Vivo em Inglaterra e talvez seja útil comparar experiências educativas, pois vim para aqui quando os meus filhos tinham um e dois anos de idade, tendo passado por escolas privadas e do Estado com programas semelhantes. A educação cívica começou nos primeiros anos da escola primária com sessões sobre a violência doméstica. Ficaram a saber que é um crime os pais baterem nos filhos, que formas de abuso dentro de casa são inaceitáveis. Os professores divulgaram o número da linha de assistência às crianças. Isto deve escandalizar a tirania patriarcal arcaica, que considera que ninguém tem a ver com o que se passa dentro de casa e que o pai tem direito a tudo. Não tem, a casa pode e deve ser uma fonte de amor e de harmonia, mas infelizmente pode ser, em casos marginais, uma fonte de abuso que deixa traumatismo para a vida. Não quer isto dizer que os problemas de violência doméstica tenham sido erradicados: há três anos o meu filho chegou a casa profundamente abalado porque estivera a tentar dissuadir um colega suicidário, cujo pai batia sistematicamente na mulher e nos filhos. Nos primeiros anos da escola secundária começaram a ter lições sobre igualdade racial e igualdade de género. Nos anos seguintes, o respeito por opções sexuais alternativas foi igualmente abordado. Entretanto, ficaram a conhecer os órgãos sexuais e as funções de reprodução, tiveram informação básica sobre formas de contraceção, que não colide com opções religiosas nesta matéria, pois informação não é coação. Falaram também na escola das pessoas com problemas físicos e mentais, com direito a tratamento, consideração e apoio. Finalmente, tiveram aulas sobre os fundamentos das diversas religiões do mundo, Judaísmo, Cristianismo, Islão, Budismo, Hinduísmo, Sikhismo. Aprenderam direitos básicos e a respeitar pessoas de diferentes etnias e com diversas opções religiosas e sexuais.

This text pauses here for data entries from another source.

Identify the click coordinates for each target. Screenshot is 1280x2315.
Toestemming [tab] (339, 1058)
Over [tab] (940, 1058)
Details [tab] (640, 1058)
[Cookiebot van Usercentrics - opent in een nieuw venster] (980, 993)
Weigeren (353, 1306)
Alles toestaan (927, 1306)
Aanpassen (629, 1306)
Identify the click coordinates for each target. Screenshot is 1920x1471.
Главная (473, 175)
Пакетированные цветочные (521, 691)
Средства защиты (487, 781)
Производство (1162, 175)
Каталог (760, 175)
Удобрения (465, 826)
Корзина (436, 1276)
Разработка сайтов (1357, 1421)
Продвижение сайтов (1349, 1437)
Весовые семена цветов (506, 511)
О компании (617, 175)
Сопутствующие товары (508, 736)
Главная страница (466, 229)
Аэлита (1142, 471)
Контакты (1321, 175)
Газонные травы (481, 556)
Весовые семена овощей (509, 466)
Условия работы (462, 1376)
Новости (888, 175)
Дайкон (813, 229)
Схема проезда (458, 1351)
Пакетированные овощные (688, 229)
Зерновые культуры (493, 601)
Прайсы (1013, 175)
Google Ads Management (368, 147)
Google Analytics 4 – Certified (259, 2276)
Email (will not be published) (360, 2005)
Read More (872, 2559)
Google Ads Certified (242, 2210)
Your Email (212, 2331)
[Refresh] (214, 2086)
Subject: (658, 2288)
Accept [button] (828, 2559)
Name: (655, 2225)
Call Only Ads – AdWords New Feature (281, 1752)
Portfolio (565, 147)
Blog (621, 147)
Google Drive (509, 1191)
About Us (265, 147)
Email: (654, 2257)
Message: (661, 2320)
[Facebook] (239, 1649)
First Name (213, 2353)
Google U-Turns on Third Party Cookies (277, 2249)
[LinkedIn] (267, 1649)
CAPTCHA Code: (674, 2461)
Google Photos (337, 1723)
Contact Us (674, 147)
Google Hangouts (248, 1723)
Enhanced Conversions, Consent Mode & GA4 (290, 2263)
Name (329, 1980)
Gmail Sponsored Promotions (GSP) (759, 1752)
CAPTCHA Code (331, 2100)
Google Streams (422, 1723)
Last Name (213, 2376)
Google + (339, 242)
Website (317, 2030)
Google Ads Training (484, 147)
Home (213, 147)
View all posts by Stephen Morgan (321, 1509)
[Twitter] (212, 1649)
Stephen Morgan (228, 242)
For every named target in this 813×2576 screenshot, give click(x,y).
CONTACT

Num momento em que o debate político em Portugal está envenenado pelas diatribes racistas da extrema-direita, não entendo como em lugar de se melhorar radicalmente a oferta de educação cívica se tenta diminui-la. Deve-se debater como pode ser feita da forma mais inteligente e eficaz, mas evitar o assunto não é opção. É evidente o interesse dos abusadores de direitos humanos básicos em evitar escrutínio e ação legal, mas acredito que a vasta maioria da sociedade não faz parte dessa categoria, enquanto os partidos democráticos deveriam compreender o interesse da educação cívica para reforçar os fundamentos da sociedade e estimular o desenvolvimento. Uma população sem conhecimento dos seus direitos e sem ser educada no respeito pelos outros é uma população submissa e atrasada.»